* [Problem to solve]
Write the records out once more, so that nothing differs from the original.

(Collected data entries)
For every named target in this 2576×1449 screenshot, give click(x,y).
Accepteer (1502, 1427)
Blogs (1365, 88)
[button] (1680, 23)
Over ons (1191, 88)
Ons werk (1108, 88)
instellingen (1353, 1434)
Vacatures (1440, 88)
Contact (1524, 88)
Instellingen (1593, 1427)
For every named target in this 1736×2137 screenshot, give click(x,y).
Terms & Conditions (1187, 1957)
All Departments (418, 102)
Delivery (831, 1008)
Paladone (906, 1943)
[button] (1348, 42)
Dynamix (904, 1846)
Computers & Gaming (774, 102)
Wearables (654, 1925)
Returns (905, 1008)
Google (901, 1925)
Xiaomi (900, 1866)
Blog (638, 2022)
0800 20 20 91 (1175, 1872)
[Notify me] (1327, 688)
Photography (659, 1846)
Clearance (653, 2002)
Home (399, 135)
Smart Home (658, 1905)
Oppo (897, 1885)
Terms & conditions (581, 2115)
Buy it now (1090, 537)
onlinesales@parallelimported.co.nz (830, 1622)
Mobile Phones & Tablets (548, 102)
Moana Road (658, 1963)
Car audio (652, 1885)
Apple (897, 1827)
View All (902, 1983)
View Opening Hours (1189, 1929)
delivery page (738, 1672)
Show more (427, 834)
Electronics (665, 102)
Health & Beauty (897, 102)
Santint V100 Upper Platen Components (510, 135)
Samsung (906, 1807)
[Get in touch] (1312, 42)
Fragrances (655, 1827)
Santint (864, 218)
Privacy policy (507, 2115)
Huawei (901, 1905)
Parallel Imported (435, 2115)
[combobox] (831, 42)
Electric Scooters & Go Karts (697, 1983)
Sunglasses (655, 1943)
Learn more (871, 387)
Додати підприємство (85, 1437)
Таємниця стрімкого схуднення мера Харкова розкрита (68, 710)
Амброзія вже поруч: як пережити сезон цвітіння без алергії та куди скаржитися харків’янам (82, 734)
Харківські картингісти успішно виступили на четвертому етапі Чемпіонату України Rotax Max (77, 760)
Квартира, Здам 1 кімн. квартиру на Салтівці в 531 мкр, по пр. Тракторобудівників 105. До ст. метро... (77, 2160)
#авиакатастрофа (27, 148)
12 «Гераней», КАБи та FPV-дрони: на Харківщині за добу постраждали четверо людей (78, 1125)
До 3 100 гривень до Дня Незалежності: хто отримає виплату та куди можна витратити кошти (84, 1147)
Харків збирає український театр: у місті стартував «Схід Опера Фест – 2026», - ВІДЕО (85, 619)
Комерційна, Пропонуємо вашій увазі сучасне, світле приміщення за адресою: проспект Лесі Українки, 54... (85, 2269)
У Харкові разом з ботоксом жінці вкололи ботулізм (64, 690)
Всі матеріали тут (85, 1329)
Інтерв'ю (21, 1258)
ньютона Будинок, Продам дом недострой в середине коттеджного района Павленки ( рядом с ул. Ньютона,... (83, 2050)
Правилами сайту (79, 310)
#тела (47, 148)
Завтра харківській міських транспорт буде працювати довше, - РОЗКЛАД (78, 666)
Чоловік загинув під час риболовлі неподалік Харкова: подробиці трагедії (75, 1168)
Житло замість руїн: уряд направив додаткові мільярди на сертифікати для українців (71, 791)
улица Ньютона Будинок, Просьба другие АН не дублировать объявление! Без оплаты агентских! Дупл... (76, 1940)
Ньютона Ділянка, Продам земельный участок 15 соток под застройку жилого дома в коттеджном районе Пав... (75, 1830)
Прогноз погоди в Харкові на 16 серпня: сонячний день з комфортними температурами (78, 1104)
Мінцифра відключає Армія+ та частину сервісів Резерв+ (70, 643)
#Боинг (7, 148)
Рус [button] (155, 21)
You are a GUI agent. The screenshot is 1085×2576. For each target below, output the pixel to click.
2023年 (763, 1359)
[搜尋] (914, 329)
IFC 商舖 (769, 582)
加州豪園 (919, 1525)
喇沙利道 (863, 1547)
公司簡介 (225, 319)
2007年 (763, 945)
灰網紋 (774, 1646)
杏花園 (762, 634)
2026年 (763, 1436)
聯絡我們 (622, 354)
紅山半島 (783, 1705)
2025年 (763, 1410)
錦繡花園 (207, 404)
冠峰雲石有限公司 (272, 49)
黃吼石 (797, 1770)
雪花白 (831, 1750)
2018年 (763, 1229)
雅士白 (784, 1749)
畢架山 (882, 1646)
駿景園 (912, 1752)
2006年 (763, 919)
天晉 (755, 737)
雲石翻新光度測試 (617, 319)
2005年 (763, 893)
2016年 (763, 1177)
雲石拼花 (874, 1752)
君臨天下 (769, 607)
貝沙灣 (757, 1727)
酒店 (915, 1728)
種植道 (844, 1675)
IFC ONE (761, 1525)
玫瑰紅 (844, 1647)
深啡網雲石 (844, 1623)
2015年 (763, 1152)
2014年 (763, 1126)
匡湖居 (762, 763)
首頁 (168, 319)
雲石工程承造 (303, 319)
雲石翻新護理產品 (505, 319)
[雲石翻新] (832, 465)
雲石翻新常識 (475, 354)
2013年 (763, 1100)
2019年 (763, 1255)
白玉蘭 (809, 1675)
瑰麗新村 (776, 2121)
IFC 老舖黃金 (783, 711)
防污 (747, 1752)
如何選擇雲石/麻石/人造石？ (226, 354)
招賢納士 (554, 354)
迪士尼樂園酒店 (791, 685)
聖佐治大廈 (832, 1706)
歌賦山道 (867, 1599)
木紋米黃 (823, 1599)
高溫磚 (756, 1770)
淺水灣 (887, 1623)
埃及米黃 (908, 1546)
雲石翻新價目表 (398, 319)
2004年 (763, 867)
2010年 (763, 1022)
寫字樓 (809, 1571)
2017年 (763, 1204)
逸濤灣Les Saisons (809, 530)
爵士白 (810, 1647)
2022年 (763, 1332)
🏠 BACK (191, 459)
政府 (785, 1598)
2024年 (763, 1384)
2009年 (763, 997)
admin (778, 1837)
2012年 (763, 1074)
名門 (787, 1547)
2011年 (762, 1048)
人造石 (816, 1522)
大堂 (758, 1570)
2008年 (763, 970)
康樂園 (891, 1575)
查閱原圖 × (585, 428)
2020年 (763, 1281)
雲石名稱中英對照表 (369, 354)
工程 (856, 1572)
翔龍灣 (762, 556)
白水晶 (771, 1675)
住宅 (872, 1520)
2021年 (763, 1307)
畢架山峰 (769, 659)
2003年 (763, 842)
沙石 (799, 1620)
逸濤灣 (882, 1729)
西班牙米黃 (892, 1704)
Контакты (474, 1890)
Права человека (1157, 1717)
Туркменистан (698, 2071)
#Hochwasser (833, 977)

* [Response to the task]
For every named target in this 2576×1449 screenshot, give click(x,y).
Accepteer (1502, 1427)
Blogs (1365, 88)
[button] (1680, 23)
Over ons (1191, 88)
Ons werk (1108, 88)
instellingen (1353, 1434)
Vacatures (1440, 88)
Contact (1524, 88)
Instellingen (1593, 1427)
For every named target in this 1736×2137 screenshot, give click(x,y).
Terms & Conditions (1187, 1957)
All Departments (418, 102)
Delivery (831, 1008)
Paladone (906, 1943)
[button] (1348, 42)
Dynamix (904, 1846)
Computers & Gaming (774, 102)
Wearables (654, 1925)
Returns (905, 1008)
Google (901, 1925)
Xiaomi (900, 1866)
Blog (638, 2022)
0800 20 20 91 (1175, 1872)
[Notify me] (1327, 688)
Photography (659, 1846)
Clearance (653, 2002)
Home (399, 135)
Smart Home (658, 1905)
Oppo (897, 1885)
Terms & conditions (581, 2115)
Buy it now (1090, 537)
onlinesales@parallelimported.co.nz (830, 1622)
Mobile Phones & Tablets (548, 102)
Moana Road (658, 1963)
Car audio (652, 1885)
Apple (897, 1827)
View All (902, 1983)
View Opening Hours (1189, 1929)
delivery page (738, 1672)
Show more (427, 834)
Electronics (665, 102)
Health & Beauty (897, 102)
Santint V100 Upper Platen Components (510, 135)
Samsung (906, 1807)
[Get in touch] (1312, 42)
Fragrances (655, 1827)
Santint (864, 218)
Privacy policy (507, 2115)
Huawei (901, 1905)
Parallel Imported (435, 2115)
[combobox] (831, 42)
Electric Scooters & Go Karts (697, 1983)
Sunglasses (655, 1943)
Learn more (871, 387)
Додати підприємство (85, 1437)
Таємниця стрімкого схуднення мера Харкова розкрита (68, 710)
Амброзія вже поруч: як пережити сезон цвітіння без алергії та куди скаржитися харків’янам (82, 734)
Харківські картингісти успішно виступили на четвертому етапі Чемпіонату України Rotax Max (77, 760)
Квартира, Здам 1 кімн. квартиру на Салтівці в 531 мкр, по пр. Тракторобудівників 105. До ст. метро... (77, 2160)
#авиакатастрофа (27, 148)
12 «Гераней», КАБи та FPV-дрони: на Харківщині за добу постраждали четверо людей (78, 1125)
До 3 100 гривень до Дня Незалежності: хто отримає виплату та куди можна витратити кошти (84, 1147)
Харків збирає український театр: у місті стартував «Схід Опера Фест – 2026», - ВІДЕО (85, 619)
Комерційна, Пропонуємо вашій увазі сучасне, світле приміщення за адресою: проспект Лесі Українки, 54... (85, 2269)
У Харкові разом з ботоксом жінці вкололи ботулізм (64, 690)
Всі матеріали тут (85, 1329)
Інтерв'ю (21, 1258)
ньютона Будинок, Продам дом недострой в середине коттеджного района Павленки ( рядом с ул. Ньютона,... (83, 2050)
Правилами сайту (79, 310)
#тела (47, 148)
Завтра харківській міських транспорт буде працювати довше, - РОЗКЛАД (78, 666)
Чоловік загинув під час риболовлі неподалік Харкова: подробиці трагедії (75, 1168)
Житло замість руїн: уряд направив додаткові мільярди на сертифікати для українців (71, 791)
улица Ньютона Будинок, Просьба другие АН не дублировать объявление! Без оплаты агентских! Дупл... (76, 1940)
Ньютона Ділянка, Продам земельный участок 15 соток под застройку жилого дома в коттеджном районе Пав... (75, 1830)
Прогноз погоди в Харкові на 16 серпня: сонячний день з комфортними температурами (78, 1104)
Мінцифра відключає Армія+ та частину сервісів Резерв+ (70, 643)
#Боинг (7, 148)
Рус [button] (155, 21)
You are a GUI agent. The screenshot is 1085×2576. For each target below, output the pixel to click.
2023年 (763, 1359)
[搜尋] (914, 329)
IFC 商舖 (769, 582)
加州豪園 (919, 1525)
喇沙利道 (863, 1547)
公司簡介 (225, 319)
2007年 (763, 945)
灰網紋 (774, 1646)
杏花園 (762, 634)
2026年 (763, 1436)
聯絡我們 (622, 354)
紅山半島 (783, 1705)
2025年 (763, 1410)
錦繡花園 (207, 404)
冠峰雲石有限公司 (272, 49)
黃吼石 (797, 1770)
雪花白 (831, 1750)
2018年 (763, 1229)
雅士白 (784, 1749)
畢架山 (882, 1646)
駿景園 (912, 1752)
2006年 (763, 919)
天晉 (755, 737)
雲石翻新光度測試 (617, 319)
2005年 (763, 893)
2016年 (763, 1177)
雲石拼花 (874, 1752)
君臨天下 (769, 607)
貝沙灣 (757, 1727)
酒店 (915, 1728)
種植道 (844, 1675)
IFC ONE (761, 1525)
玫瑰紅 (844, 1647)
深啡網雲石 (844, 1623)
2015年 (763, 1152)
2014年 (763, 1126)
匡湖居 (762, 763)
首頁 (168, 319)
雲石工程承造 (303, 319)
雲石翻新護理產品 (505, 319)
[雲石翻新] (832, 465)
雲石翻新常識 (475, 354)
2013年 (763, 1100)
2019年 (763, 1255)
白玉蘭 (809, 1675)
瑰麗新村 (776, 2121)
IFC 老舖黃金 (783, 711)
防污 (747, 1752)
如何選擇雲石/麻石/人造石？ (226, 354)
招賢納士 (554, 354)
迪士尼樂園酒店 (791, 685)
聖佐治大廈 (832, 1706)
歌賦山道 (867, 1599)
木紋米黃 (823, 1599)
高溫磚 (756, 1770)
淺水灣 (887, 1623)
埃及米黃 (908, 1546)
雲石翻新價目表 (398, 319)
2004年 (763, 867)
2010年 (763, 1022)
寫字樓 (809, 1571)
2017年 (763, 1204)
逸濤灣Les Saisons (809, 530)
爵士白 (810, 1647)
2022年 (763, 1332)
🏠 BACK (191, 459)
政府 (785, 1598)
2024年 (763, 1384)
2009年 (763, 997)
admin (778, 1837)
2012年 (763, 1074)
名門 (787, 1547)
2011年 (762, 1048)
人造石 (816, 1522)
大堂 (758, 1570)
2008年 (763, 970)
康樂園 (891, 1575)
查閱原圖 × (585, 428)
2020年 (763, 1281)
雲石名稱中英對照表 (369, 354)
工程 (856, 1572)
翔龍灣 (762, 556)
白水晶 (771, 1675)
住宅 (872, 1520)
2021年 (763, 1307)
畢架山峰 (769, 659)
2003年 (763, 842)
沙石 (799, 1620)
逸濤灣 (882, 1729)
西班牙米黃 (892, 1704)
Контакты (474, 1890)
Права человека (1157, 1717)
Туркменистан (698, 2071)
#Hochwasser (833, 977)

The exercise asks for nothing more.